**Exercise aim**
Copy the data that appears below exactly. Drop the pictures.

== Segment start ==

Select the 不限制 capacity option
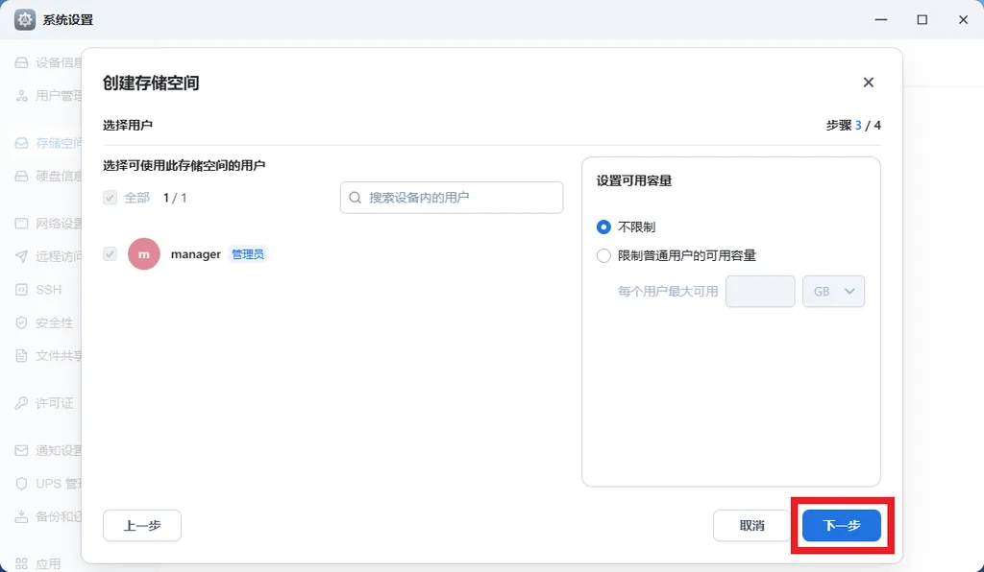This screenshot has width=984, height=572. (x=603, y=227)
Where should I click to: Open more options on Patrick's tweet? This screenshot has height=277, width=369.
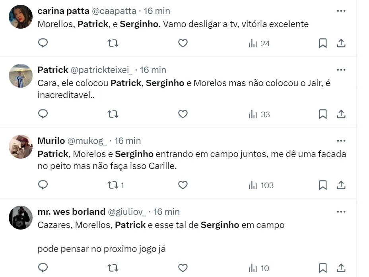tap(341, 70)
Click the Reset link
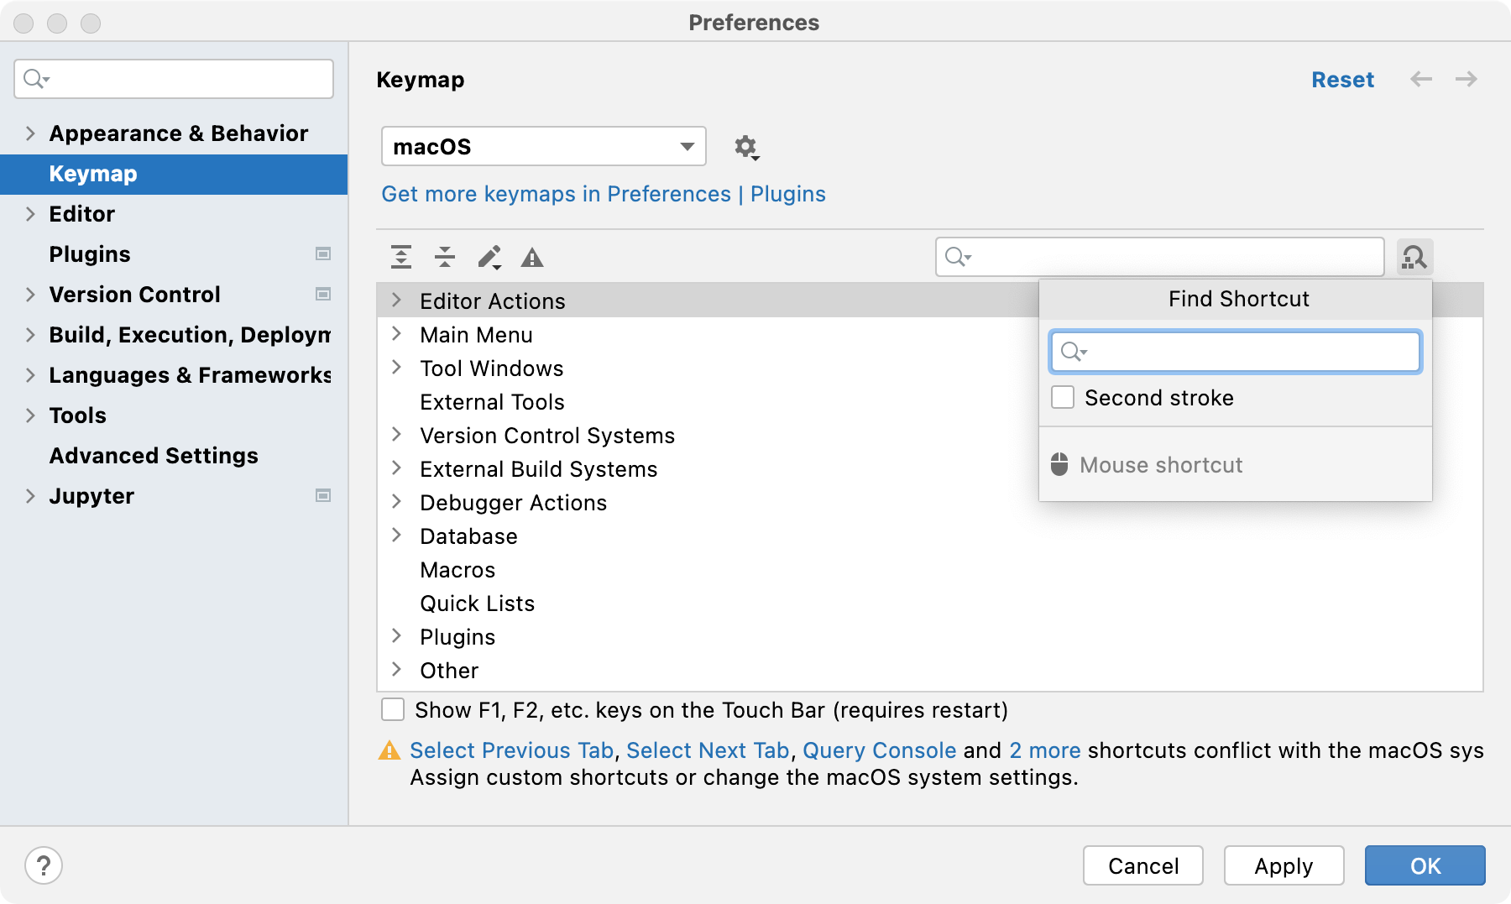 1342,80
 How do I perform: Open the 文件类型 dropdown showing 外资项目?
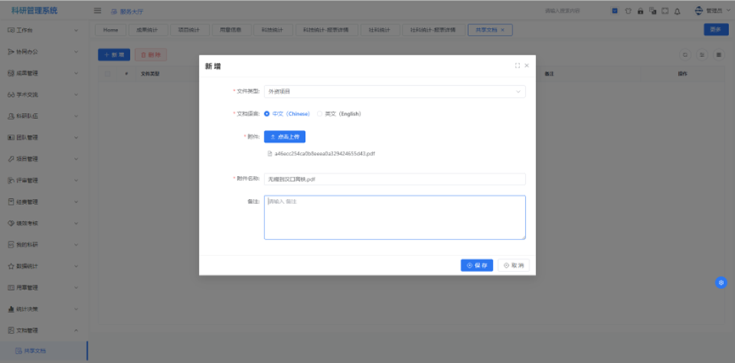pos(394,91)
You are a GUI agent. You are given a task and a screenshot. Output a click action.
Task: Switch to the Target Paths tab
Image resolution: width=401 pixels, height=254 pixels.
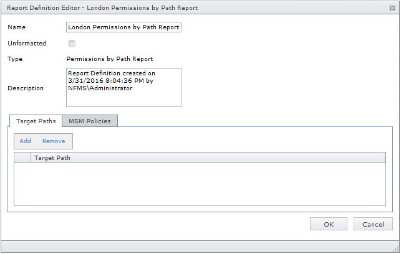tap(34, 121)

== Segment end ==

**Reply to the exercise**
Select the 不限制 capacity option
This screenshot has width=984, height=572. (x=603, y=227)
Where should I click to: Open more options on Patrick's tweet? This screenshot has height=277, width=369.
tap(341, 70)
Click the Reset link
 1342,80
 How do I perform: Open the 文件类型 dropdown showing 外资项目?
pos(394,91)
You are a GUI agent. You are given a task and a screenshot. Output a click action.
Task: Switch to the Target Paths tab
Image resolution: width=401 pixels, height=254 pixels.
tap(34, 121)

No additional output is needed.